芙蓉が胸元まで白粉を付けるのを手伝い、あとは彼女が自らに施す化粧を手伝ったり観察したりだ。
花酔楼トップの彼女が使うだけあって、その化粧用具や化粧品は全て質のいいものだった。化粧筆とお揃いの漆に螺鈿細工の化粧台や、曇りなく磨き抜かれた小さくはない鏡。化粧品の引き出しに収められた釵や歩揺は、それ一つで家一軒が建ちそうなほど緻密で豪奢なしろものだった。

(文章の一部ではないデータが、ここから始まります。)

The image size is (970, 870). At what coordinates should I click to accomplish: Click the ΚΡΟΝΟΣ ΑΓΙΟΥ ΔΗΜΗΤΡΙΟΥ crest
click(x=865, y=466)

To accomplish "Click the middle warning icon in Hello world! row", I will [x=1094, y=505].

「アンタが女だったら、これの価値も分かるだろうけどねぇ」
昼間の光の中で、芙蓉がしどけなく言う。
一応生物学上女なので、私はそれらの品をちゃんと美しいと思っていた。
しかし彼女に女だと悟られるわけにはいかないので、賢く黙りこんでいたが。
「姐さん、化粧濃い……なんで? しなくても綺麗」
怒らせないように、ちゃんとフォローの一文を最後に付け加える。
妓女は大概気性が激しいので、接する時は注意しなければならない。
「ははッ! アンタもわかってきたじゃないか」
芙蓉は豪快に笑って言った。
「あんたね、夜の闇の中で女の顔なんて化粧でもしなきゃ見えたもんじゃないっだろ? だから夜の女達は化粧の濃さを競うのさ。どうせ寝台にはいっちまえば、客は女の顔なんて見てないしね」
(いっそ潔いというかなんというか……こういうところも、芙蓉の魅力なんだろうけど)
思わず笑ってしまうと、芙蓉は少し意地の悪い顔になった。
「あんた、そうしてれば少しは女にモテるかもしれないよ? まあずっと先の話だろうが」
そう言って、芙蓉は楽しそうにお茶を飲む。
(モテなくて結構ですよ! 誰かに目を付けられると面倒だもの)
心の中で、そう言い返した。その“誰か”というのは、芙蓉の客なわけなのだが。
「そういえば、今日も……来る? あの……若い男」
名前も知らないと思いつつ尋ねれば、急に芙蓉が難しい顔になった。
「なんだい。まさかアンタ孌童かい?」
「違う!」
私は立ち上がって思いっきり否定した。
孌童というのは美少年って意味もあるけど、要は男色の場合の受ける側のことだ。
こんなことがお養母さんの耳に入ったら、私まで客を取らされかねない。
「馬鹿だね冗談だよ。アンタのご面相じゃ客なんてつかないから安心しな」
安心していいのか傷ついていいのか分からない。そんなことを考えつつ、溜息をついて座り込んだ。
なんとなく芙蓉に話を逸らされた気もしたが、無理に聞き出すことでもないと、私は男に対する詮索を早々に切り上げたのだった。